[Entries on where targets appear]
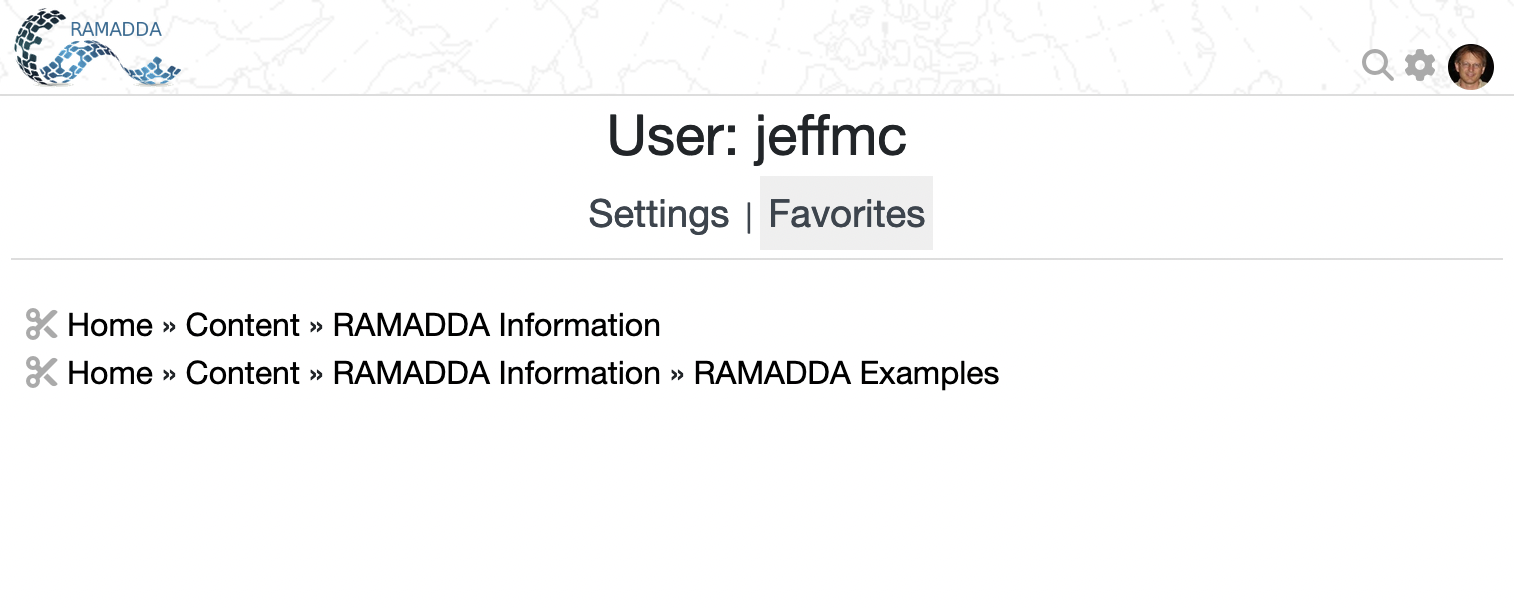Click the User: jeffmc page heading
The image size is (1514, 608).
tap(757, 136)
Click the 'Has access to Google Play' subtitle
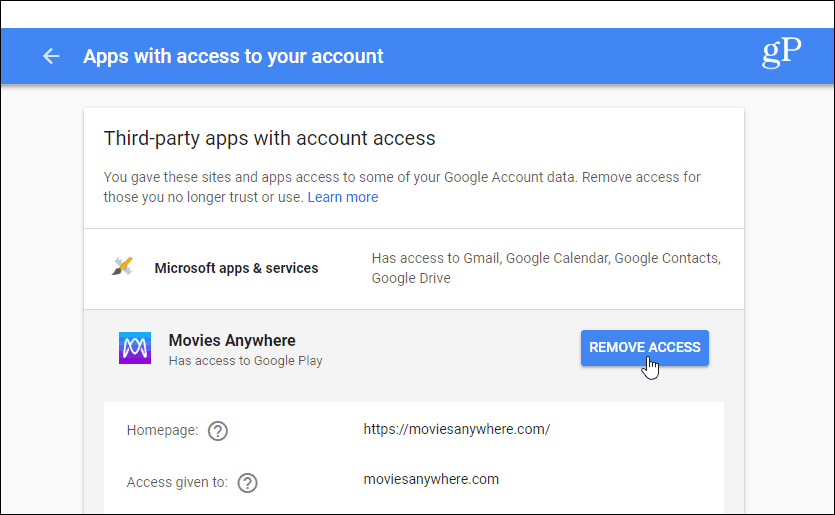The height and width of the screenshot is (515, 835). coord(245,361)
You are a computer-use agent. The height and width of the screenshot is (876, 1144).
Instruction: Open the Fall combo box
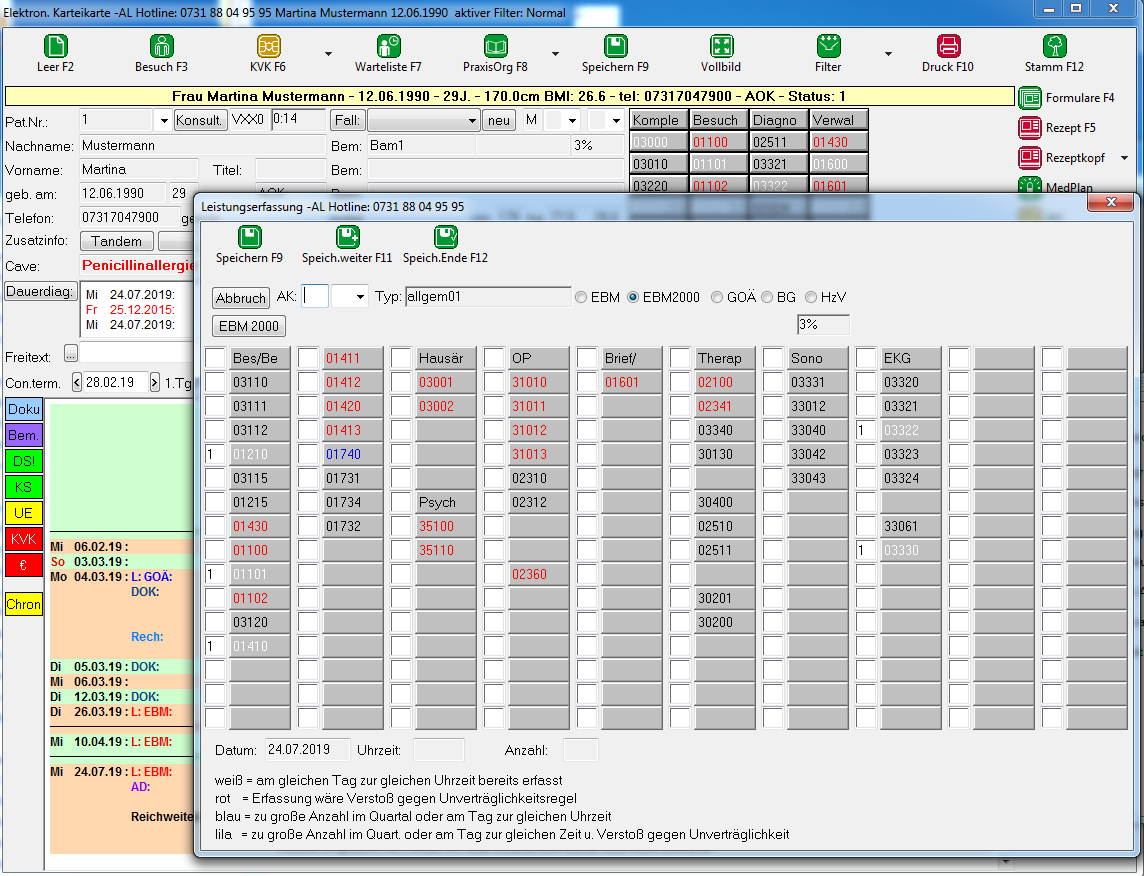(x=423, y=120)
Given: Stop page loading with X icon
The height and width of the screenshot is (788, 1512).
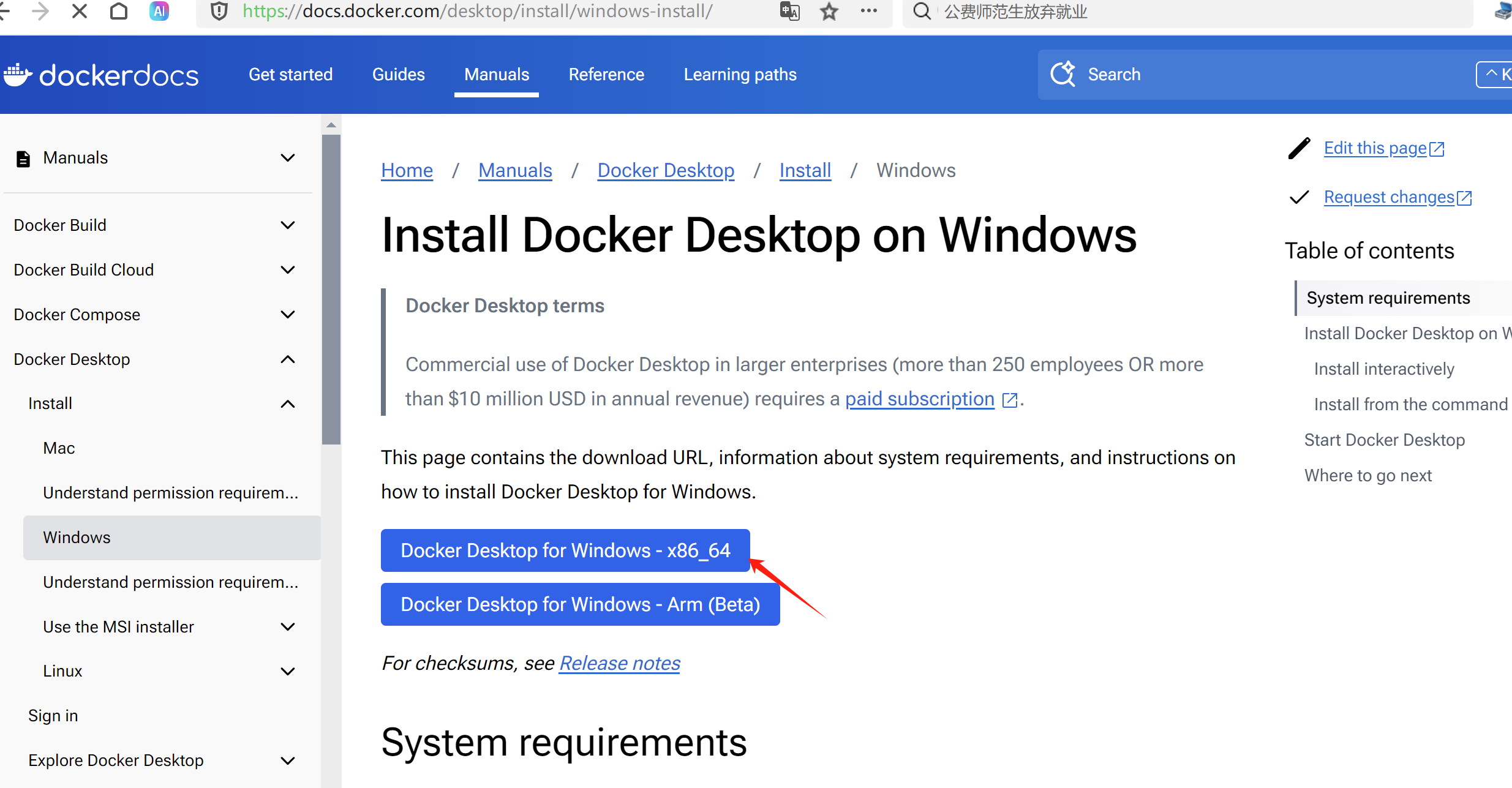Looking at the screenshot, I should click(80, 11).
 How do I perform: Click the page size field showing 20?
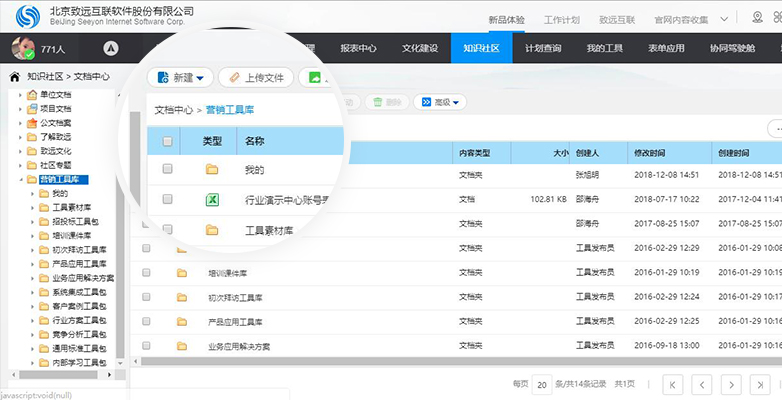(542, 385)
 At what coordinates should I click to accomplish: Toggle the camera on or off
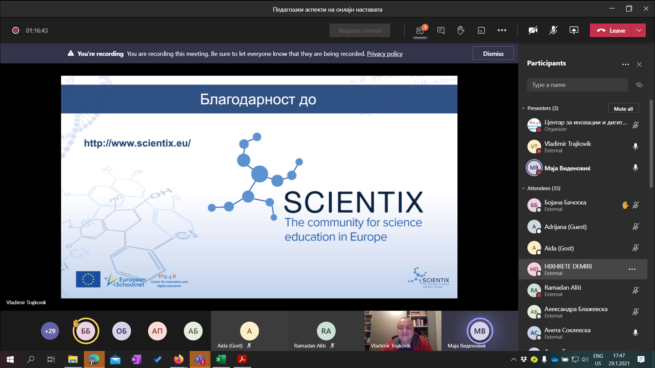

TASK PROMPT:
Please update the stretch from the line containing "Click the 'Has" through the end of the entries, replacing "combo box" with "dropdown" and leaving everything else unchanged. Leave the pictures out of your answer.

THE RESPONSE:
Click the 'Has access to Google Play' subtitle
The height and width of the screenshot is (515, 835). coord(245,361)
You are a computer-use agent. The height and width of the screenshot is (876, 1144).
Instruction: Open the Fall dropdown
(x=423, y=120)
Given: Stop page loading with X icon
The height and width of the screenshot is (788, 1512).
Looking at the screenshot, I should click(80, 11).
 How do I perform: Click the page size field showing 20?
(542, 385)
 At what coordinates should I click to accomplish: Toggle the camera on or off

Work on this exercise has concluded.